Правда, некоторые были вынуждены по долгу службы более непосредственно заняться тем, что произошло. Традиция публичной жизни, незыблемость права и порядка потребовали принятия энергичных мер. Уже после полудня собрался Городской совет. Господа, в том числе и Второй Консул, молча обнялись, словно этот заговорщицкий жест был призван заново учредить почетное собрание. Затем без всякого упоминания о событиях, а уж тем более об имени Гренуя, было единодушно решено «незамедлительно снести трибуну и эшафот на площади у заставы Дю-Кур и привести в первоначальный опрятный вид площадь и окружающие ее истоптанные поля». На это было отпущено сто шестьдесят ливров.

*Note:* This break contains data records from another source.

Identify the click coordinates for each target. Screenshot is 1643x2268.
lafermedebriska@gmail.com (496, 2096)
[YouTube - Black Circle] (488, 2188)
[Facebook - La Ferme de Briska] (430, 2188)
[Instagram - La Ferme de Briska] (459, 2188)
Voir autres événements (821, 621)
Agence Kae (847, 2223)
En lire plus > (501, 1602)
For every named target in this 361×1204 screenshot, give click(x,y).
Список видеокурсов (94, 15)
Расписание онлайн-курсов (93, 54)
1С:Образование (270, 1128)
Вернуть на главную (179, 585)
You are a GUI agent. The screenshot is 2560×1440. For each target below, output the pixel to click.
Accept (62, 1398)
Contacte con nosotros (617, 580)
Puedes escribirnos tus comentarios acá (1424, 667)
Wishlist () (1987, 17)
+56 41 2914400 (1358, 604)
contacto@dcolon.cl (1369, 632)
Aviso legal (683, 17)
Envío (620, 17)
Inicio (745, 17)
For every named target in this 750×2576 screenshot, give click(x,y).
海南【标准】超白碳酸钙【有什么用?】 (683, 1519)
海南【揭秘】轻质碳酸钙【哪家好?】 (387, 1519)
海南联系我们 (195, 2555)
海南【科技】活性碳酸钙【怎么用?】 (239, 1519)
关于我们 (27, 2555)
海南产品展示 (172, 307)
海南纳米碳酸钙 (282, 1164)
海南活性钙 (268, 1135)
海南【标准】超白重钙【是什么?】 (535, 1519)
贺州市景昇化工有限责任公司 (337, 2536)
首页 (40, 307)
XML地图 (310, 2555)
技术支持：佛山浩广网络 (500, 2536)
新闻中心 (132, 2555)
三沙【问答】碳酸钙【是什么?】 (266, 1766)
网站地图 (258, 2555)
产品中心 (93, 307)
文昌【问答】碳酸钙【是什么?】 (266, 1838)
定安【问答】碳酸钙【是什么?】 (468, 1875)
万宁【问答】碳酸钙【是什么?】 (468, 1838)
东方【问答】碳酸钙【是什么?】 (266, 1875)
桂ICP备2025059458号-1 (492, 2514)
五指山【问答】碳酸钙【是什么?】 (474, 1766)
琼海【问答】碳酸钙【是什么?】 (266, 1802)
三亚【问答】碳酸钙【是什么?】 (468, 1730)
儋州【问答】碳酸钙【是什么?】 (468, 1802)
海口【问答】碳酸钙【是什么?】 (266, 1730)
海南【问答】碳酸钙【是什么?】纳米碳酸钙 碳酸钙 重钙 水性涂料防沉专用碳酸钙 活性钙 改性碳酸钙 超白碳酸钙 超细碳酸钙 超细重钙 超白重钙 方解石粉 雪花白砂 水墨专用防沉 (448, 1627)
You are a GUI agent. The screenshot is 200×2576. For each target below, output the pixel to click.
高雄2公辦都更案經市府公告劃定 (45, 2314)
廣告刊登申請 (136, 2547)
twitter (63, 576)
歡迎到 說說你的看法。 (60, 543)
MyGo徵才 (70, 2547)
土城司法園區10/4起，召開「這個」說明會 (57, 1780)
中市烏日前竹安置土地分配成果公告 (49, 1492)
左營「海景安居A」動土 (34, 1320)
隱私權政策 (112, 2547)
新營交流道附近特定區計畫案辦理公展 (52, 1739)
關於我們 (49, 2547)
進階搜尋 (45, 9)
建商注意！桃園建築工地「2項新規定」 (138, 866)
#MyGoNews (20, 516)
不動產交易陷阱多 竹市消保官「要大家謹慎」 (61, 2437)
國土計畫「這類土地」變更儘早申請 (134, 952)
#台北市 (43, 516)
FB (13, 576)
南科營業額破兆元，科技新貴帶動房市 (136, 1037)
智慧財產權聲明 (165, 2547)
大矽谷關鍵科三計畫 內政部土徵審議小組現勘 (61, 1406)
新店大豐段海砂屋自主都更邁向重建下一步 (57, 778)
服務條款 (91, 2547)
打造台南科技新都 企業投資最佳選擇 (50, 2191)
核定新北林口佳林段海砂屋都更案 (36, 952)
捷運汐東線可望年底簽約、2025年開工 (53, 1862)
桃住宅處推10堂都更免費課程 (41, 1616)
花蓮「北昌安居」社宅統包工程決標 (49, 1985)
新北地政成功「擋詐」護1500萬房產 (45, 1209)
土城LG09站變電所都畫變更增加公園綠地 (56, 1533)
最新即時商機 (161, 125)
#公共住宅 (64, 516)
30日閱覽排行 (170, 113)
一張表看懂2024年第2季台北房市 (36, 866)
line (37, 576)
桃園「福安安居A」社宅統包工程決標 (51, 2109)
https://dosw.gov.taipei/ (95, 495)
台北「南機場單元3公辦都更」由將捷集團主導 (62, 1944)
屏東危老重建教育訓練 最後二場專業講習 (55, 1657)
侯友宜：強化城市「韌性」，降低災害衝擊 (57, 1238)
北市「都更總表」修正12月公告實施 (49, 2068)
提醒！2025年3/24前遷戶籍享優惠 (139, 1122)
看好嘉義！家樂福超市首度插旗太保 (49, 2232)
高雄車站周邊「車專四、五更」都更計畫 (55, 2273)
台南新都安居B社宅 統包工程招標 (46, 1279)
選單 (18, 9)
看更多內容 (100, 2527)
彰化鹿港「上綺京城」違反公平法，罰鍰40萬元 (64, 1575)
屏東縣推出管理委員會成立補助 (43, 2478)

Одновременно прошло заседание суда. Магистрат без обсуждения согласился считать «инцидент Г.» исчерпанным, акты закрыть и не регистрируя сдать в архив и возбудить новое дело против неизвестного Убийцы Двадцати Пяти Девиц в грасском округе. Лейтенанту полиции был отдан приказ незамедлительно начать следствие.

Уже на следующий день он добился успеха. На основании явно подозрительных моментов был арестован Доменик Дрюо, мастер-парфюмер с улицы де-ла-Лув, — ведь в конце концов хижина, где были найдены волосы и платья всех жертв, принадлежала ему. Сначала он отрицал свою вину, но судьи не дали ввести себя в заблуждение. После четырнадцатичасовой пытки он во всем признался и даже просил по возможности ускорить казнь, которую ему и назначили на следующий день. На рассвете его вздернули — без большой помпы, без эшафота и трибун, просто в присутствии палача, нескольких членов магистрата, врача и священника. После того как наступила, была установлена и запротоколирована смерть, труп приказали немедленно предать земле. Таким образом с делом было покончено.

Город и так уже забыл о нем — настолько, что приезжие, попавшие в город в следующие дни и между прочим осведомлявшиеся о пресловутом грасском Убийцу Девушек, не находили ни одного разумного человека, который смог бы поведать об этом. Только несколько дурачков из богадельни, всем известные сумасшедшие, несли какую-то чушь о большом празднике на площади Дю-Кур, из-за которого им пришлось освободить свои комнаты.

И скоро жизнь вошла в свою колею. Люди прилежно работали, и хорошо спали, и занимались своими делами, и вели себя благопристойно. Вода по-прежнему струилась из множества родников и колодцев и разносила по переулкам ил и грязь. Скаредный город снова гордо высился на склонах холмов над плодородной долиной. Солнце пригревало. Вскоре наступил май. Начался сбор роз.